Казаки продали отощавших лошадок и, к Угрюмкиной затаенной обиде, загуляли, ожидая конца половодья. Здесь застала их весть, что нынешней зимой лихой атаман и тушинский боярин Ивашка Заруцкий под Астраханью отдал Богу душу на добром и остром колу.
— Эх! Эх! — вздохнул Кривонос, крестясь и кивая на закат. — Прогневили Господа! Не будет там ни мира по старине, ни правды по Писанию, пока не станем за свой народ радеть, как Господь радел за единокровных по плоти.
Пенда хмуро помалкивал и пил вино, печалясь по своему гнедому. Навязчиво вспоминалось ему, как конь, проданный богатому мужику, удивленно задрал бесхитростную морду и с укором заржал, глядя на бывшего хозяина.
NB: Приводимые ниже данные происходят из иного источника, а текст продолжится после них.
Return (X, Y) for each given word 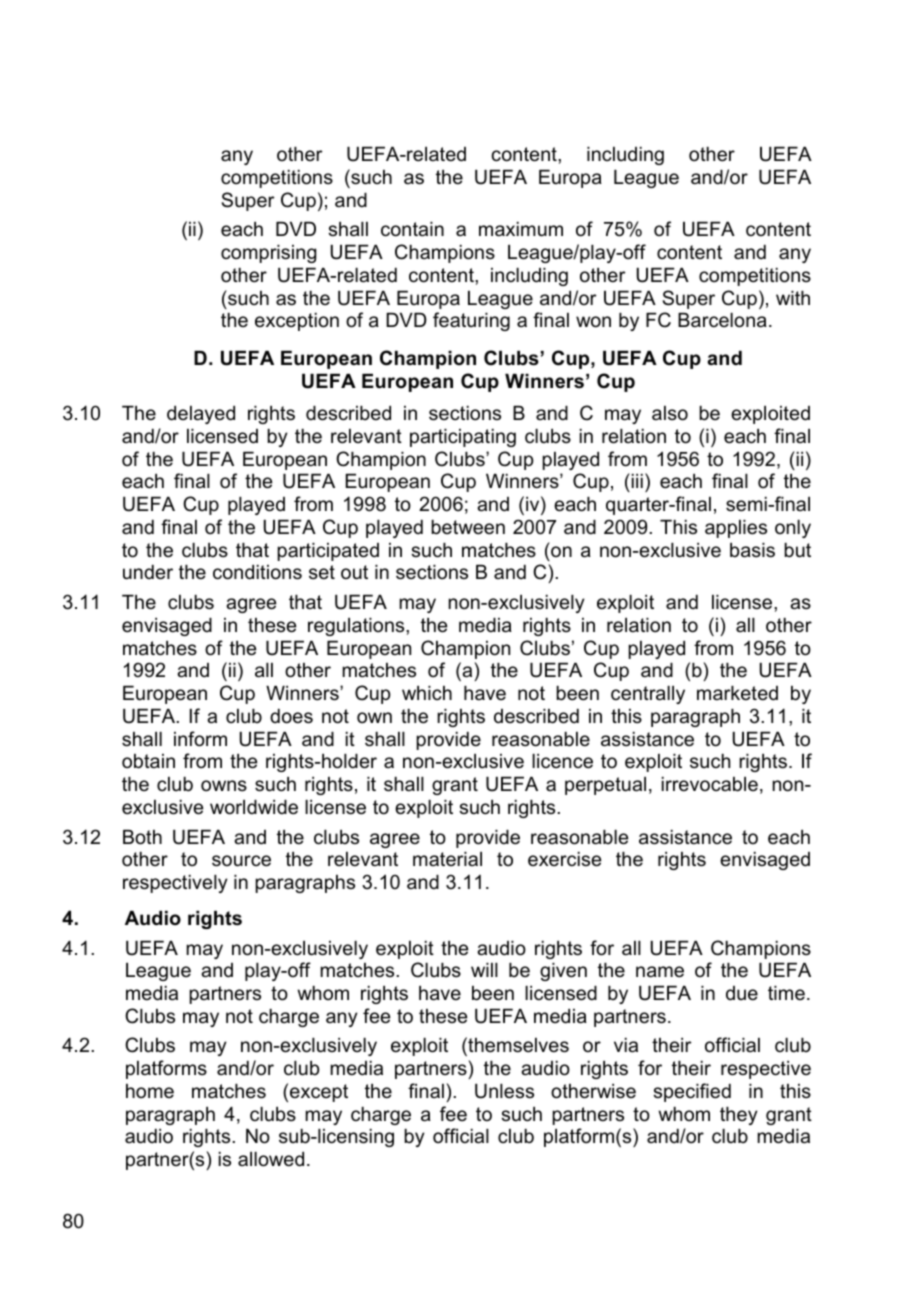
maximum (521, 229)
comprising (268, 254)
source (241, 861)
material (447, 859)
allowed (271, 1159)
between (468, 527)
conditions (257, 572)
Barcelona (722, 320)
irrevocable (710, 784)
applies (736, 529)
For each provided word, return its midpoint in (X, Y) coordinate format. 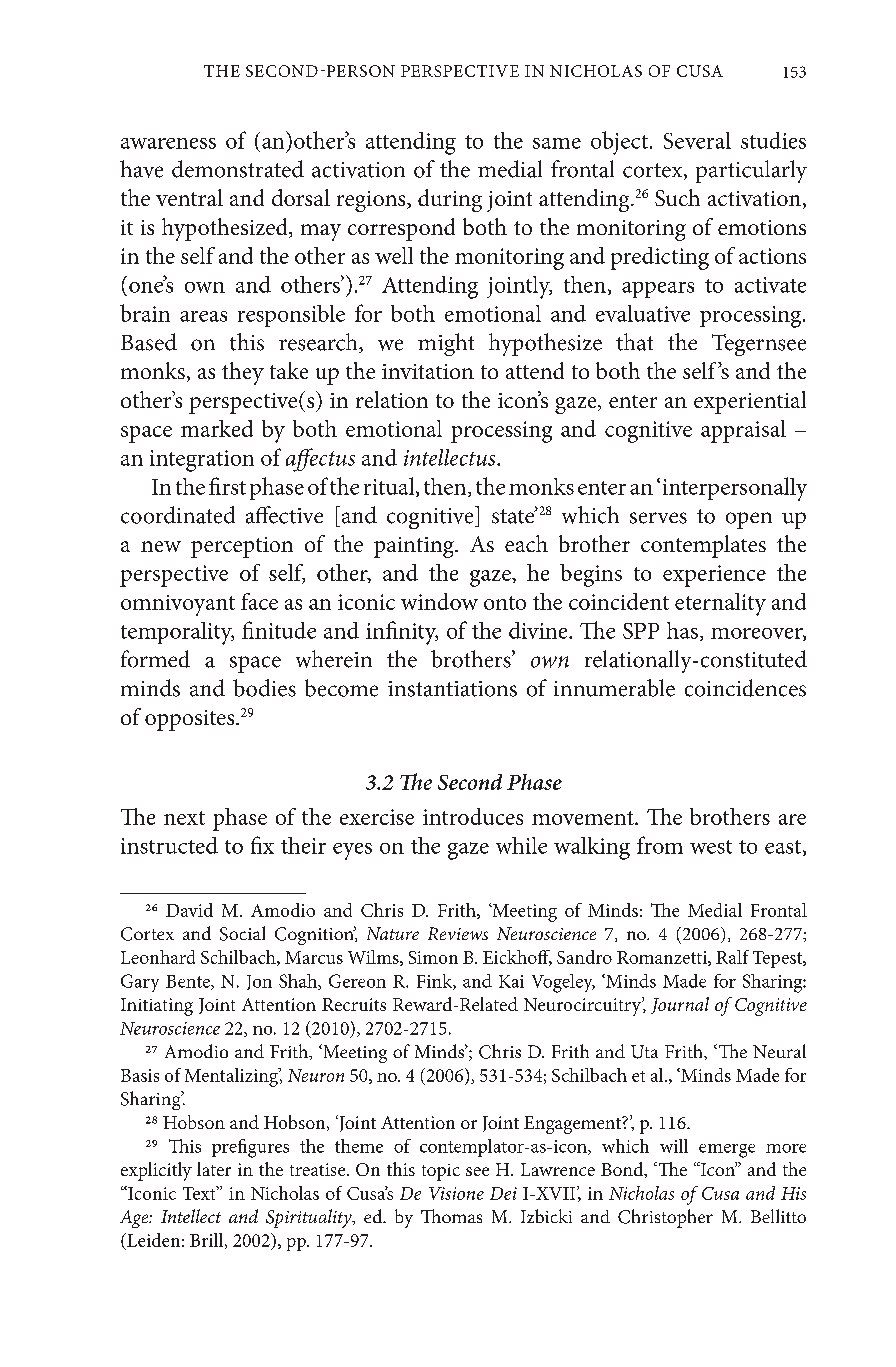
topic (441, 1172)
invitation (428, 371)
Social (242, 933)
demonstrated (238, 169)
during (450, 200)
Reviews (458, 933)
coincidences (745, 688)
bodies (264, 688)
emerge (727, 1151)
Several (697, 140)
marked (217, 428)
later (214, 1169)
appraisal (743, 431)
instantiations (452, 689)
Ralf (732, 957)
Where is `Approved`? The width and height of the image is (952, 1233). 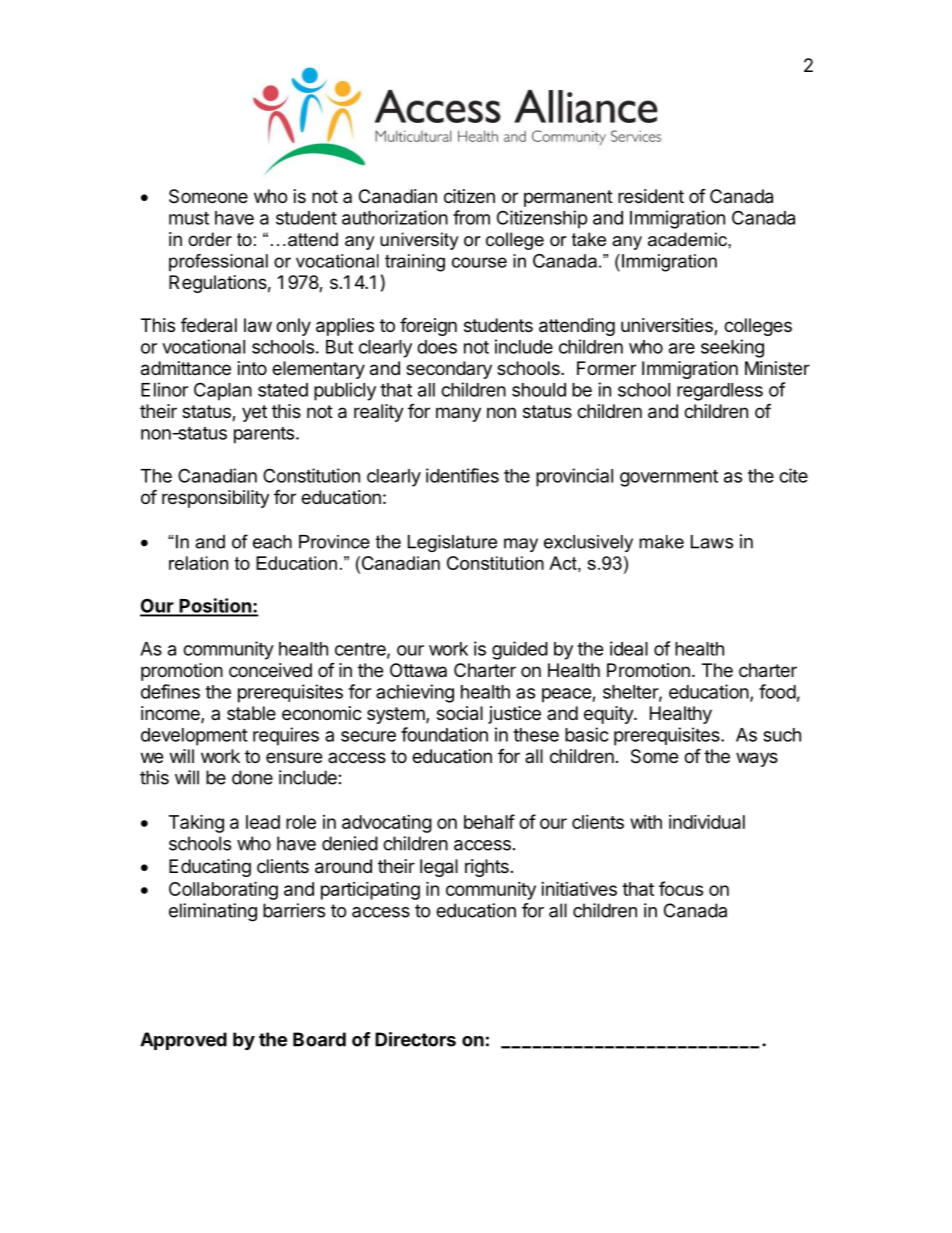
Approved is located at coordinates (183, 1041).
От того конского взгляда стонал казак, уронив голову на кабацкий стол. А как услышал слова Кривоноса, так взбеленился.
— Где он, наш народ? — закричал, стряхивая кручину с глаз. — Забыл, как вы куренного Петруху хотели за царя выдать и на царство посадить? Не успел он ложно объявить себя — запил, загулял, захотел друзьям головы рубить за обидные слова… Тьфу! — плюнул под ноги, на тесовый пол: — Поганая кровь! — И выругался так, что, услышь его Богородица на небесах — заткнула бы ладонями свои Пречистые уши и лишила бы казаков благодати. Слава Богу, кабацкий люд Она ни видеть, ни слышать не желает.
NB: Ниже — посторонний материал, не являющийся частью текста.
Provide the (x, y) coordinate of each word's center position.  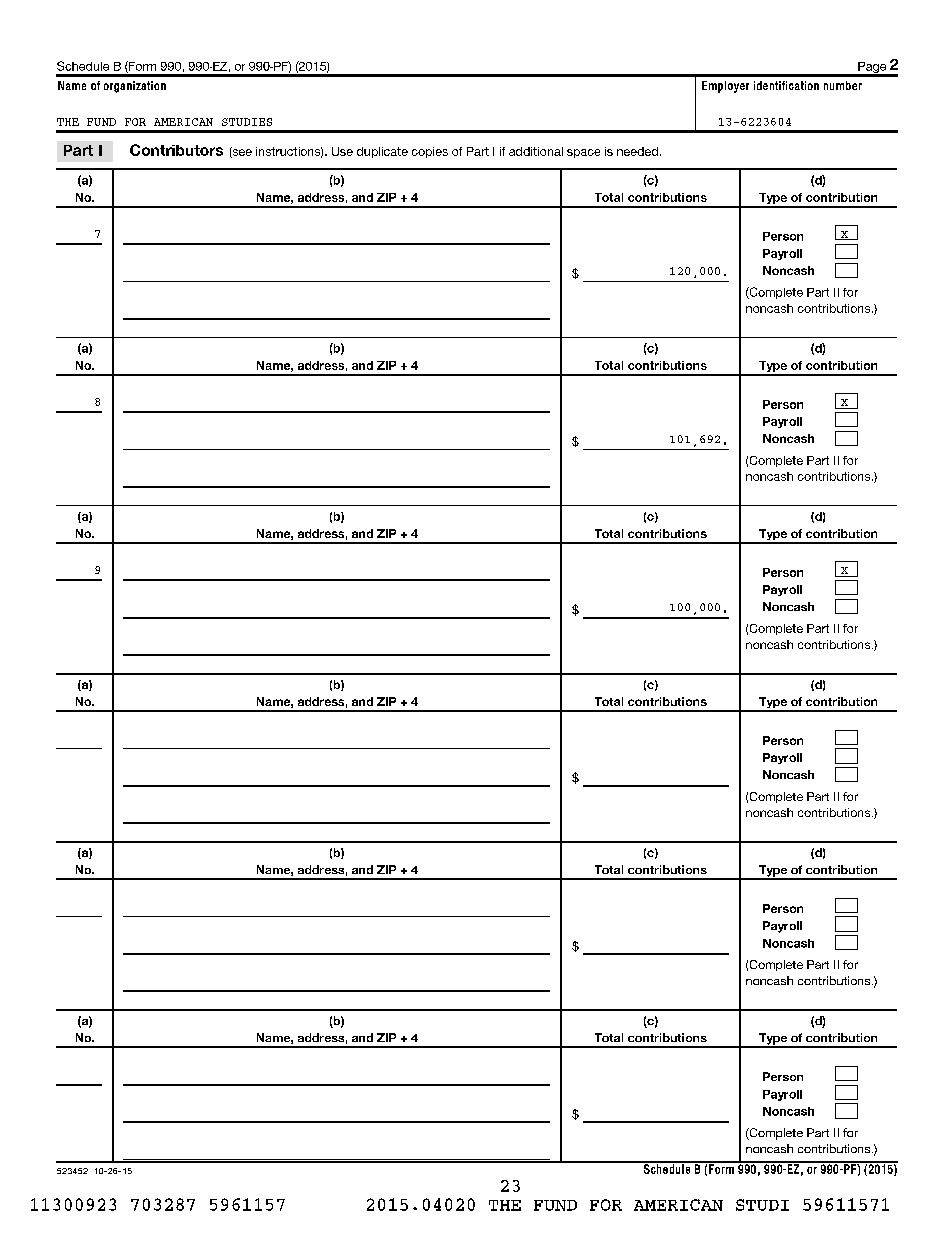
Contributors (176, 150)
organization (135, 87)
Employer (725, 87)
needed (637, 151)
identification (786, 85)
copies (430, 152)
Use (342, 151)
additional (536, 151)
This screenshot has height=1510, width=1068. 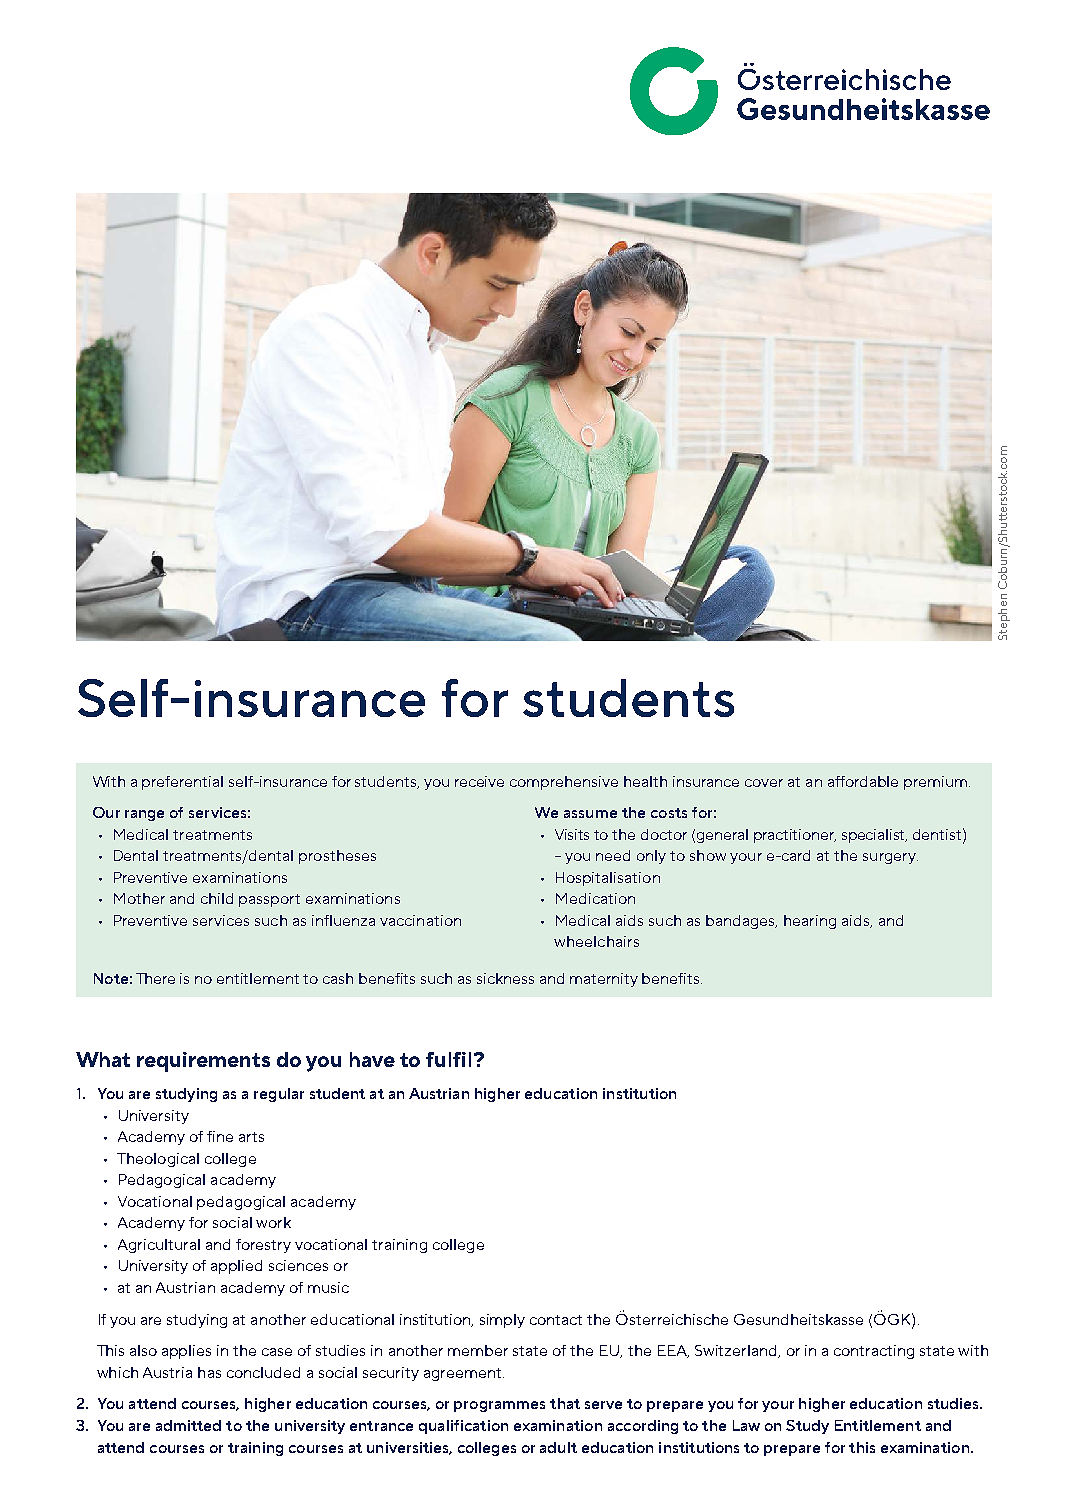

— Ты Бога-то не гневи! — соскочив с лавки, завопил тощий как пес Рябой. — Прежде не укоротили язык — сейчас вырежем! — пригрозил, крестясь и тыча перстом в молодецкую грудь Пенды. — Сам Господь — не царям с боярами чета — с рождения от единокровников претерпевал гонения. Знал наперед, что предадут и распнут, но на казнь пошел за ту кровь, что текла в Его земных жилах, — вдруг через покаяние народ и спасется! Так то Бог! А ты кто, чтобы хулить данную Им тебе кровь?
Глаза Рябого пылали, шрамы оспинок налились кровью, бороденка дергалась. Пантелей побагровел, взглянул с бешенством на дядьку, но не нашелся, что ответить. Рот его стал подергиваться, кривиться, пальцы беспокойно сжались в кулаки. Он опустил лохматую голову. Не поднимая гневных глаз, допил из кружки, упал на лавку и вскоре захрапел.
Шел год одна тысяча шестьсот пятнадцатый от Рождества Христова: третья весна шаткого воцарения юного боярина Михаила Романова. Той порой на пути к Перми случайно сошлись две ватажки — устюжских и холмогорских торгово-промышленных людей. И бились они заодно на дорогах с разбойниками, и вместе откупались от властей. По вскрытии же рек пришли в Пермь-город.
Протрезвевший Рябой на шумном весеннем базаре покрутился возле холмогорцев в добротных кафтанах заморского сукна и вскоре вошел к ним в доверие. Через них он сошелся с устюжанами в московских штанах, в которых казаку ни сплясать, ни ногу задрать. Вызнав нужды торговых людей, Рябой привел к устюжанам и холмогорцам своих товарищей. В посадском храме казаки и Угрюмка целовали им крест — бурлачить и обозничать до Верхотурья-города без платы, за один только прокорм в пути.
На Василия-землепара, отстояв литургию в том же храме и отдав обетное число поклонов, обозники двинулись в Сибирь по Чусовой-реке, тем самым путем, по которому хаживал Ермак Тимофеевич — славный донской казак.
Вечерело. На отмелях разбитой волоками речки скрежетали днищами струги. Хрипели измотанные переходом бурлаки. Возницы стегали уставших лошадей и все одинаково чутко ждали конца дня. Еще не подал знак передовщик, а гулящим казакам почудилось, будто ветер прошелестел в ветвях могучих кедров: «Слава Тебе, Господи!»
Обоз подтянулся к стану с тремя ветхими шалашами вокруг выстывшего кострища. Остатки дров были заботливо покрыты берестой. К востоку в двадцати шагах от разбитого вязкого ручья стоял крытый черный крест.